Public key infrastructure (PKI) is the umbrella term for everything needed in order to issue, distribute, store, use, verify, revoke, and otherwise manage and interact with certificates and keys. It’s an intentionally vague term, like “database infrastructure”. Certificates are the building blocks of most PKIs, and certificate authorities are the foundation.


Establishing a certificate authority (CA) and managing certificates for the servers allows each entity within the infrastructure to validate the other members’ identities and encrypt their traffic. This can prevent MitM attacks where an attacker imitates a server in the infrastructure to intercept traffic.



  • Many simple PKIs don’t even use certificates. When editing ~/.ssh/authorized_keys you’re configuring a simple certificate-less form of PKI that SSH uses to bind public keys to names in flat files.

  • Because the PKI system is asymmetric, users need access to a public key and recipients of a message need a private key to decrypt the information.
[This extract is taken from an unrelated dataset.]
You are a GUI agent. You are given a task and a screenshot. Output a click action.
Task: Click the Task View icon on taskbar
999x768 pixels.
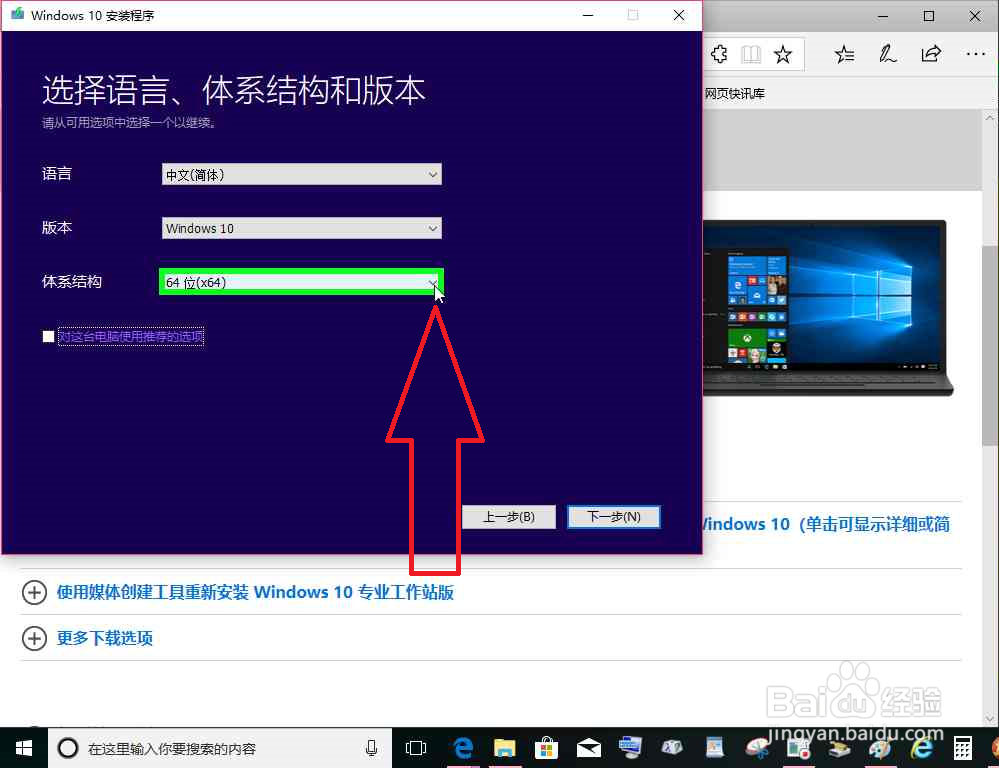click(x=415, y=747)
  • X.509 is a complex standard and complex technology is not easy to deploy on a large-scale. Use a specific profile of X.509 and validate it in a narrow set of implementations.

  • Web PKI is mostly defined by RFC 5280 and refined by the CA/Browser Forum. It’s hierarchical, based on trusting authorities, and for some such authorities a big cash cow.

  • Web PKI being a money-spinner, we also have an alternative. Let’s Encrypt is a free, automated, and open Certificate Authority.

  • Lost keys are also an issue for individuals that rely on encrypted data. Lost keys restrict access to messages, and these messages are unavailable forever unless the cryptographic algorithm is weak and can be cracked.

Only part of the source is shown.